=== Verifique sua compreensão ===
**A.** Traduza para o inglês esta frase do texto sobre o filme Marés: "O alcoólatra é o herói e é o problema ao mesmo tempo."
**B.** Devolva, sem alterações, o trecho do texto sobre o filme Marés que se abre com as palavras que contêm "Para pesquisar sobre" e se fecha com "ao mesmo tempo.".

Propondo uma ótica não estigmatizada do alcoolismo, em meio à ebulição política do Brasil, o drama brasiliense Marés está em cartaz em Porto Alegre. É a estreia do cineasta João Paulo Procópio na direção, que também assina o roteiro. Sócio-diretor da Pavirada Filmes, ele já atuou como produtor, roteirista e montador.
Marés retrata a história de Valdo Gomes (Lourinelson Vladmir), fotógrafo bem sucedido, que é casado com a argentina Clara (Julieta Zarza). Eles têm uma rotina embriagada de felicidade: muito amor e música alta. E álcool. Depois que os dois têm uma filha, Valdo não consegue se controlar e passa a beber cada vez mais. Ao poucos, vai se deteriorando, assim como sua relação com Clara. O divórcio ocorre e, como condição para ver sua filha, Valdo precisa frequentar os Alcoólicos Anônimos. No entanto, o fotógrafo inicia um período com muito mais baixos do que altos.
– Queríamos que a construção do Lourinelson para o Valdo fosse o tipo de alcoólatra passivo, que dá oportunidade de uma nova chance de redenção. Se a gente fosse para esse alcoólatra mais violento, mais relapso, seria muito fácil a Clara desistir dele. Ele é um bom pai, é um bom profissional, é talentoso. Mas o álcool está na rotina dele – explica Procópio.
O diretor conta que se inspirou em histórias de sua família envolvendo alcoólatras para elaborar o roteiro do longa.
– Percebi que, dependendo de quem contasse a história, ou era muito hilária ou era bastante melancólica. Dependia de quem contava: se eram os companheiros de copo ou os familiares. No segundo caso, eram sempre histórias de perda – relata o Procópio.
Para pesquisar sobre o tema, o cineasta começou a frequentar reuniões dos Alcoólicos Anônimos. Os frequentadores, segundo ele, têm a jornada perfeita do herói clássico, na qual um problema precisa ser superado:
– O alcoólatra é o herói e é o problema ao mesmo tempo.
Consequências
De acordo com Procópio, a construção de Marés partiu do desafio de retratar um alcoólatra fugindo do que é estigmatizado em torno do alcoolismo. O filme trabalha mais com as causas e consequências do alcoolismo.

=== Entradas fornecidas ===
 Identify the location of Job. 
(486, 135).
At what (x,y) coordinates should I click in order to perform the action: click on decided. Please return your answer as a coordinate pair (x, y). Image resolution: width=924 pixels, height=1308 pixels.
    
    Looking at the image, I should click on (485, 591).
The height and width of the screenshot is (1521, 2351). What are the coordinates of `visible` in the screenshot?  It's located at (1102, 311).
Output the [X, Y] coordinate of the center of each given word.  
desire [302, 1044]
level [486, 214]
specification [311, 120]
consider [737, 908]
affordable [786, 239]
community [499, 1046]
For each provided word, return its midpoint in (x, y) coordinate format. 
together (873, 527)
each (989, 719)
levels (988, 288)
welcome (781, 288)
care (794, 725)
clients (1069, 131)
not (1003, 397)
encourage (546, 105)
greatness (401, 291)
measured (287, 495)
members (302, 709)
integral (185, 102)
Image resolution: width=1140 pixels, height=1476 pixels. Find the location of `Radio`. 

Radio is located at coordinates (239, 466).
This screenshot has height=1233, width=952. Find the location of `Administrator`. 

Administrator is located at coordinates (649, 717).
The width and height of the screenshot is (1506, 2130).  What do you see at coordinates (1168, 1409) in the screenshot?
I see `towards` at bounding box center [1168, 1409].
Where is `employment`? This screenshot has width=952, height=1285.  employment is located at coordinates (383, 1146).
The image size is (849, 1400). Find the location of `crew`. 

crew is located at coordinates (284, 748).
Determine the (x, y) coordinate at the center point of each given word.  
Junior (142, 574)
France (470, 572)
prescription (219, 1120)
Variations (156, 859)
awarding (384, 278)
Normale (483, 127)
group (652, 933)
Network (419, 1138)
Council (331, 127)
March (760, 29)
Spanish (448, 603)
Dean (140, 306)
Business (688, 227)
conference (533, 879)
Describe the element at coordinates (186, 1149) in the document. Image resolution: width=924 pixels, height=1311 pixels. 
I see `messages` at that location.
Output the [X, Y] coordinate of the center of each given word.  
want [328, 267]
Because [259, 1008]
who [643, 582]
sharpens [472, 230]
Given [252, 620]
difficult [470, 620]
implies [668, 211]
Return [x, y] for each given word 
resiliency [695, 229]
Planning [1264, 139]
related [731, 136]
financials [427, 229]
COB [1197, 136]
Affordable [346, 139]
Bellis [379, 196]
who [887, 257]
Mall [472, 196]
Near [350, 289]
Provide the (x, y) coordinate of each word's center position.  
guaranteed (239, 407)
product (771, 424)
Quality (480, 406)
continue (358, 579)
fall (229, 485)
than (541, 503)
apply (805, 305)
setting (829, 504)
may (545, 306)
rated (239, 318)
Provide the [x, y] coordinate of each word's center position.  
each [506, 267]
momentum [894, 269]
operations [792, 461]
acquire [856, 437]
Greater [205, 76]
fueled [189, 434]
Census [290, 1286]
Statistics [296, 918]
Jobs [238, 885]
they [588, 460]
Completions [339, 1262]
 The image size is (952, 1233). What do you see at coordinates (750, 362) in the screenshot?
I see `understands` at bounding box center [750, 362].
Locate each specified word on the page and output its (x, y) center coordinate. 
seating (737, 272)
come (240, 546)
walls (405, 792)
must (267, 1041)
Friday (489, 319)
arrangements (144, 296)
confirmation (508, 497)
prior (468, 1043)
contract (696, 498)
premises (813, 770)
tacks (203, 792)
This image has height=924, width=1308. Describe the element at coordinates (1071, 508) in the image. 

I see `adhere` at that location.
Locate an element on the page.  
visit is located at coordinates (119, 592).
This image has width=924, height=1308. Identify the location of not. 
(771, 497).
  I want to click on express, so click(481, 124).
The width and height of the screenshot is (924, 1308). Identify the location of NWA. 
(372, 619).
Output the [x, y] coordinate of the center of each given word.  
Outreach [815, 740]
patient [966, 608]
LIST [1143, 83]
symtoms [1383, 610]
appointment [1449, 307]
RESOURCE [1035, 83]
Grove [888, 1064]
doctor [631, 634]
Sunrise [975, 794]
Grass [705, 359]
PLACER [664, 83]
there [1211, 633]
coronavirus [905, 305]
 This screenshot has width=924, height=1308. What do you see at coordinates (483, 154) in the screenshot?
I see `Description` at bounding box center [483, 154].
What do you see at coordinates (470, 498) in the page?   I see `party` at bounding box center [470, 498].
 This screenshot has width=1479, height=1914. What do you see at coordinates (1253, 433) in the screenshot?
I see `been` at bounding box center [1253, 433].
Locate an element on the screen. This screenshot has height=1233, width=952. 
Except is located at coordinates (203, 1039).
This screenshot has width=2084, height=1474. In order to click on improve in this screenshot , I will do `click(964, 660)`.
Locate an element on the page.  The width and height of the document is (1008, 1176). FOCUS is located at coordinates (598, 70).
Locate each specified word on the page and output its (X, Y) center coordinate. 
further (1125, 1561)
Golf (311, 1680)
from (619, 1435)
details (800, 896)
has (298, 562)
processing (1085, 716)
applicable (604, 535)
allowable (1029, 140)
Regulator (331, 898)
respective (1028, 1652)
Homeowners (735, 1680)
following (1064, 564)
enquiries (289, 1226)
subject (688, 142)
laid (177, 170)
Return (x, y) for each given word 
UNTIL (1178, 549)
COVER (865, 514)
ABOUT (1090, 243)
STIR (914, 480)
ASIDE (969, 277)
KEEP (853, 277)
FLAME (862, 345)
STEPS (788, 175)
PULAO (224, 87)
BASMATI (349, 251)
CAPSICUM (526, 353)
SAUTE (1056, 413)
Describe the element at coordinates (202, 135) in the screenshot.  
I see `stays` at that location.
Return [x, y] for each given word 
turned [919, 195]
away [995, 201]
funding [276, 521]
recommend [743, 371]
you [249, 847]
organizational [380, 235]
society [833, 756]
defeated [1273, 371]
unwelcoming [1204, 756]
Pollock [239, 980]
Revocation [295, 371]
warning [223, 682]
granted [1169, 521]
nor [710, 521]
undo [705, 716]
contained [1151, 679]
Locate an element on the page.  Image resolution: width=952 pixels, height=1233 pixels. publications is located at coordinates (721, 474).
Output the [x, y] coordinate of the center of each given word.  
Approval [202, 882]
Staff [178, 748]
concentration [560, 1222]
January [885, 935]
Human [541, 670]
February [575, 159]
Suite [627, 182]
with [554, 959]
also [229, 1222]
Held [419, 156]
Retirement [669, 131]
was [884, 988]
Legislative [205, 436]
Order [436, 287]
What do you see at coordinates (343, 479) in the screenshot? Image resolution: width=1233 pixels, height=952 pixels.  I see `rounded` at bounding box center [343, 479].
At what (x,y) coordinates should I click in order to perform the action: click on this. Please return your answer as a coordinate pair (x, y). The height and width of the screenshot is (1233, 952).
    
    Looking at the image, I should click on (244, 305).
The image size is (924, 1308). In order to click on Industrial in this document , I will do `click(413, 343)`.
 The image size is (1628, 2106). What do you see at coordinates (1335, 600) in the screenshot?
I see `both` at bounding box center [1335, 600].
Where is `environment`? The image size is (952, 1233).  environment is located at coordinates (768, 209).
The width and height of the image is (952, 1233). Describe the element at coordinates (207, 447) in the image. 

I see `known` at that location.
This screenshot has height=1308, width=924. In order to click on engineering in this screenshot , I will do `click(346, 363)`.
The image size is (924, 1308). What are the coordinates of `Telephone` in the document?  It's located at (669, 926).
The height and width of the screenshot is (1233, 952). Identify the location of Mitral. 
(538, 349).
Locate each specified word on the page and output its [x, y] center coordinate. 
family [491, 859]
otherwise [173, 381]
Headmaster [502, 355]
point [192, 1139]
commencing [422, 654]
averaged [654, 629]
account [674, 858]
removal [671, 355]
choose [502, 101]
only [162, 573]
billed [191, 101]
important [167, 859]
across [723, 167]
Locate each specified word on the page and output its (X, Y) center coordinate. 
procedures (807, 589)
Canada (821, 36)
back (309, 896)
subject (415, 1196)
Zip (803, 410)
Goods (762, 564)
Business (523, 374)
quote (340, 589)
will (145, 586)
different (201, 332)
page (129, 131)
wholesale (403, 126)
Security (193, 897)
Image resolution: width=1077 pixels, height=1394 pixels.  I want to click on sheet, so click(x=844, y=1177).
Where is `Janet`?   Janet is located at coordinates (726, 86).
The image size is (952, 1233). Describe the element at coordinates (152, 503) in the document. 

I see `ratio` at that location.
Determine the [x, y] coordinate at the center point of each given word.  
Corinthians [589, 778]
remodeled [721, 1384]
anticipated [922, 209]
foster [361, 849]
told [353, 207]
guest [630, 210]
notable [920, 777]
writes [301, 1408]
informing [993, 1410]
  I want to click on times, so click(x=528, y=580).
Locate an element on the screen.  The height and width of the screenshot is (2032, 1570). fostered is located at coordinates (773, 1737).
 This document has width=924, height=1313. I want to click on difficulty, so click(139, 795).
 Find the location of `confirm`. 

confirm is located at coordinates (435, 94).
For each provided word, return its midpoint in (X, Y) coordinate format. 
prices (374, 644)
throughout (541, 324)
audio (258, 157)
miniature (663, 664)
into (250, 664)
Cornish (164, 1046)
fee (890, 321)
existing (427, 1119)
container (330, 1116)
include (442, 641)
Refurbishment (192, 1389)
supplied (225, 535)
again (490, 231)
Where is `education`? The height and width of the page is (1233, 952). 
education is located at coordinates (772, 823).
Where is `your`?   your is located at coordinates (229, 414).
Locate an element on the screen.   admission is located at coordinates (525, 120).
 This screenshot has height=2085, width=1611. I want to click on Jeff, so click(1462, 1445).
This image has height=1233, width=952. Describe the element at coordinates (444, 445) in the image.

=== Respostas por tarefa ===
**A.** The alcoholic is the hero and is the problem at the same time.

**B.**
Para pesquisar sobre o tema, o cineasta começou a frequentar reuniões dos Alcoólicos Anônimos. Os frequentadores, segundo ele, têm a jornada perfeita do herói clássico, na qual um problema precisa ser superado:
– O alcoólatra é o herói e é o problema ao mesmo tempo.